The method used to implement cohesion policy within the EU represents an approach that not only values but requires the participation of different socio-economic forces as well as different levels of government in both the policy making and policy implementation phases of the process. As indicated in Figure 3 the formulation and implementation of the EU’s cohesion policy is based not only on a system of a vertical multi-level governance but also on a horizontal form of governance capable of involving a multiplicity of political/administrative as well as socio-economic actors in the process.

On the left-hand side of Figure 3 we find the multiple institutional actors involved in the multi-level aspects of governance used to formulate and carry out the cohesion policies. In Italy where sub-national regional governmental actors have official responsibilities in economic development, vocational education, transport, agriculture, tourism, and other socio-economic sectors, the sub-national level actively participates in the formulation of its own operational programs for Objective 1. The negotiations are carried out through formal meetings, seminars, roundtables and other types of encounters designed to achieve agreement between the national and regional levels on the planning and financial commitments that provide the legal basis in carrying out the cohesion policy in Objective 1 areas.

Another aspect of the planning system created by the cohesion policy that is reflected in Figure 3 is the conceptual separation of the phase of decision-making from implementation.[3] The decision-making phase begins with the formulation of the development programmes for the Objective 1 region, but before policies can be formulated an analysis needs to take place of the socio-economic context[4] based on consultations with representatives of civil society and organized interests to identify the strengths and weakness of the territory and the priorities that need to underpin the future development programme.

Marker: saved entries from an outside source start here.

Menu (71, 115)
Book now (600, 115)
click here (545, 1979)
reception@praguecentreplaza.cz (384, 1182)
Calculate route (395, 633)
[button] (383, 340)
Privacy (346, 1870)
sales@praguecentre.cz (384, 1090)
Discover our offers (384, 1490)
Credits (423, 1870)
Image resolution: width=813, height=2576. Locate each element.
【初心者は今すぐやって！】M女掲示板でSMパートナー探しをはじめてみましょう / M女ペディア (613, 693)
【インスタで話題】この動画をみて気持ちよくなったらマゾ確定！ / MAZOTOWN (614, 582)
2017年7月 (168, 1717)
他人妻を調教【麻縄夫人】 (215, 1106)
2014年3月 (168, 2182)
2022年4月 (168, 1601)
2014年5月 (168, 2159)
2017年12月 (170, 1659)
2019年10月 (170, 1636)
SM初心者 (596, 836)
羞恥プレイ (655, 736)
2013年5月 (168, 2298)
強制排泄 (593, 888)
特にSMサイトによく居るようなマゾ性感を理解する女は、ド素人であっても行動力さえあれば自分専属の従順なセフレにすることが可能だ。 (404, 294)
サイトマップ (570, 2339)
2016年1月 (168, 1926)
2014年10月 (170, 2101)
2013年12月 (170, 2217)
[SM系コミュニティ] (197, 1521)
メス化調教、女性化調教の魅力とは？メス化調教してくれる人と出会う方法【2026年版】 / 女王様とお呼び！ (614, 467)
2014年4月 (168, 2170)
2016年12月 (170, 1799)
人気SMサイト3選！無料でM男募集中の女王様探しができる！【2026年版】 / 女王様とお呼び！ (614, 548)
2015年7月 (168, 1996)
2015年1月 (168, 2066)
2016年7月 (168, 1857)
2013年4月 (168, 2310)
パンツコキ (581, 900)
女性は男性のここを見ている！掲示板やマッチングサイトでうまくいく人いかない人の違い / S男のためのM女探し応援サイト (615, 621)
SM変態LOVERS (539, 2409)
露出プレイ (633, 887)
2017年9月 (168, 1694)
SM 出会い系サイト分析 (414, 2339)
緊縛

Such an evaluation was never carried out in an explicit manner to feed into the policy formulation process before 1989. Studies were instead carried out to document the level of need and formulate possible solutions to the South’s socio-economic problems, but the actual policies that were implemented were not explicitly tied to the analysis of socio-economic conditions as is the case now.

In Italy the national government continues to be responsible for the formulation of the initial development plan that is then transformed into the Community Support Framework in negotiations with DG Regio. Regional governments are subsequently responsible for the formulation of their individual operational programmes (ROPs). The ROPs are subsequently finalized into complementary planning documents that have attempted during the third CSF cycle to define into stricter terms the actual nature of the “measures” and “actions” that will be used to operationalise the programme objectives.